■ **Task goal**:
Reproduce the records in the stretch from the line containing "Choose the word 'store'" through the line containing "Action: 70,248", keeping the requests, and offset every number in the answer coordinates by adding 68. Leave the pictures out of your answer.

(Text and item location records)
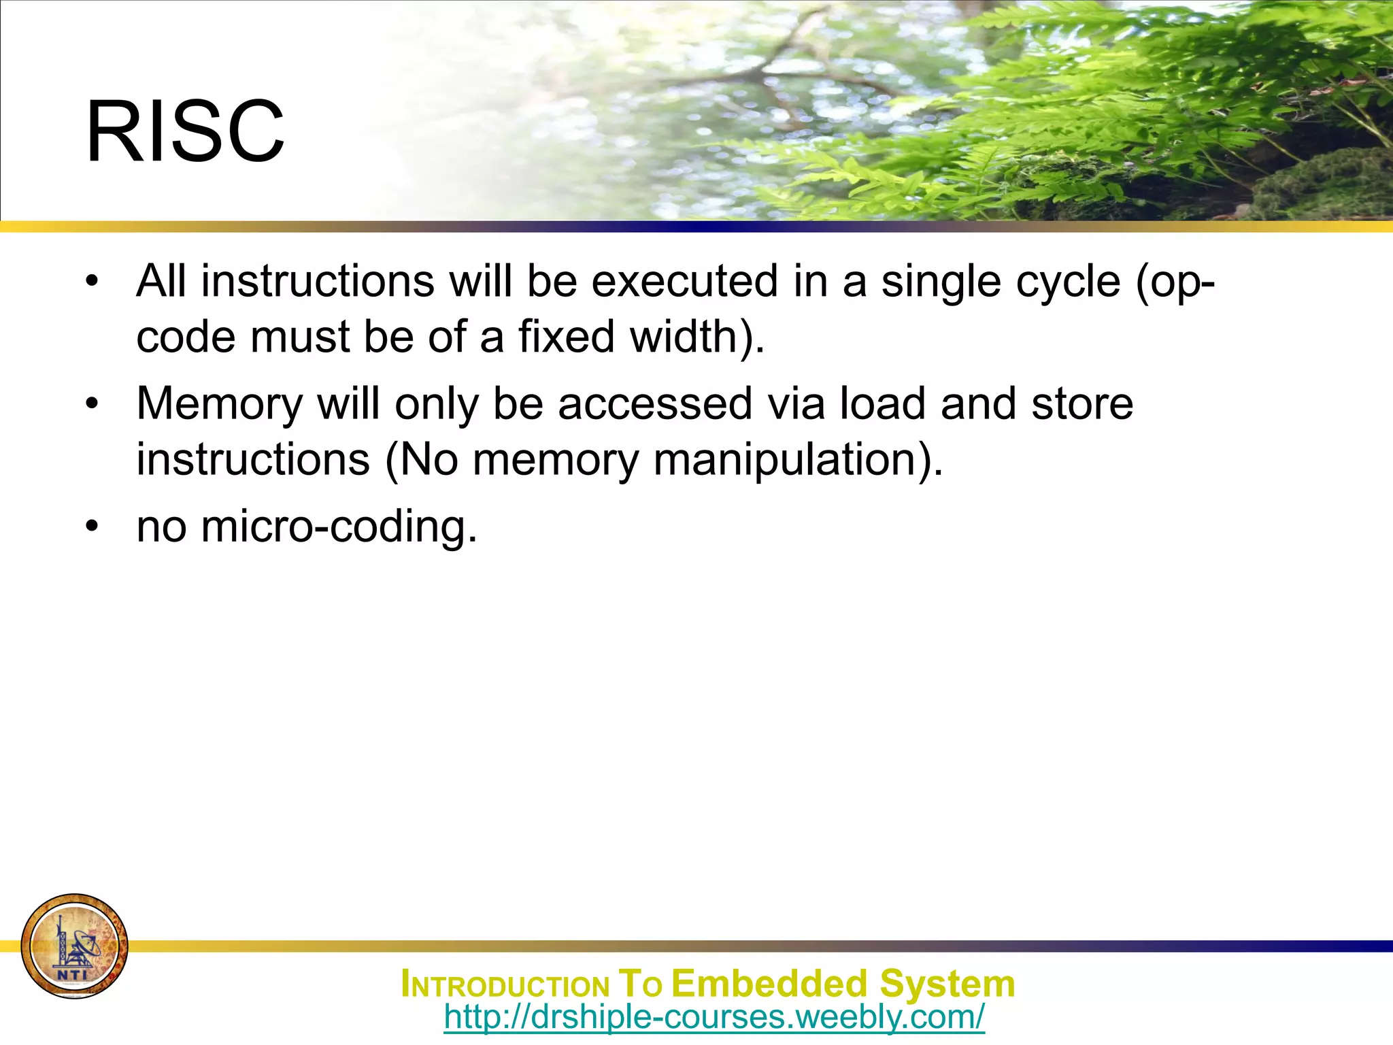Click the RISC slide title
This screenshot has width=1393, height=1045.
(x=185, y=131)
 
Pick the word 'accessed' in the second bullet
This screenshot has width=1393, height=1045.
(x=655, y=404)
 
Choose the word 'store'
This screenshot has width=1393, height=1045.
(x=1082, y=404)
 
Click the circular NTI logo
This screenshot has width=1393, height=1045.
(x=75, y=946)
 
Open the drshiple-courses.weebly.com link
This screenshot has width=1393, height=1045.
(x=714, y=1017)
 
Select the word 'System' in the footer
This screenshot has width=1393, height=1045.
(x=947, y=984)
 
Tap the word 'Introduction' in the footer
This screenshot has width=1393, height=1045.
(x=505, y=985)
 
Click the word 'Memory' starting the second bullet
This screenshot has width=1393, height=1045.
(x=219, y=404)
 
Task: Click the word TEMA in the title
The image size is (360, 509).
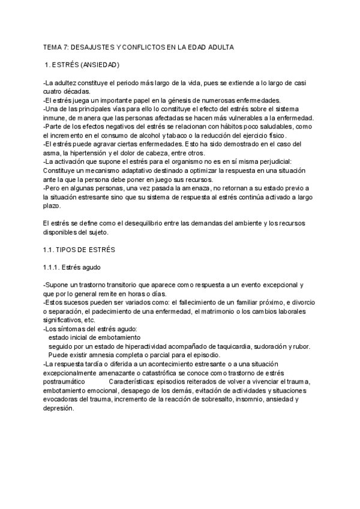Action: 53,46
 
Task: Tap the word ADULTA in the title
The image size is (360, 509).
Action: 218,46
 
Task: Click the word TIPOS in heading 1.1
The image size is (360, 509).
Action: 70,248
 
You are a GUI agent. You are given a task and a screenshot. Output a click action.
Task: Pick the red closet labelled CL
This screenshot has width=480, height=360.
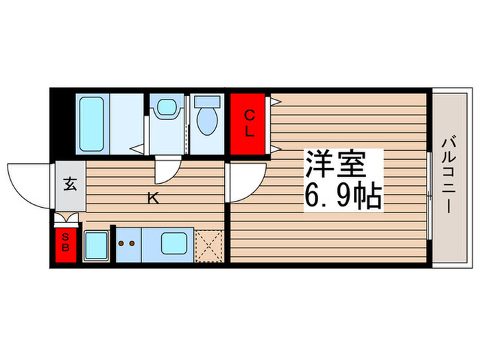(249, 123)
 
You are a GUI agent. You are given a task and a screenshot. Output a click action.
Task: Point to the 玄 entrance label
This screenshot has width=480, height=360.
(70, 184)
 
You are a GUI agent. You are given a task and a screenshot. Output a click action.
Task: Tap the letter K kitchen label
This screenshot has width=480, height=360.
(154, 200)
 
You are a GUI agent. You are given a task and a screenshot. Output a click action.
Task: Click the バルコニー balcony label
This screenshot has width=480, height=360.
(448, 176)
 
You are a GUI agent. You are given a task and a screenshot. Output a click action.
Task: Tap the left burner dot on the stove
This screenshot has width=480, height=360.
(121, 242)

■ **Complete output**:
Choose the word 'store'
This screenshot has width=1393, height=1045.
(x=1150, y=472)
 
Click the circular NTI logo
This screenshot has width=1393, height=1045.
(x=143, y=1014)
 
Open the drshiple-courses.weebly.com link
This screenshot has width=1393, height=1045.
(x=782, y=1085)
 
Select the word 'System' in the footer
This screenshot has width=1393, height=1045.
(x=1015, y=1052)
 
Tap the word 'Introduction' in the footer
This screenshot has width=1393, height=1045.
(x=573, y=1053)
 
Click the word 'Memory' starting the second bullet
This screenshot has width=1393, height=1045.
(x=287, y=472)
 
Task: Click the word TEMA in the title
The image size is (360, 509).
Action: 121,114
 
Task: Tap the word ADULTA in the title
The image size is (360, 509).
Action: 286,114
 
Task: Click the word TIPOS in heading 1.1
The image size is (360, 509).
Action: 138,316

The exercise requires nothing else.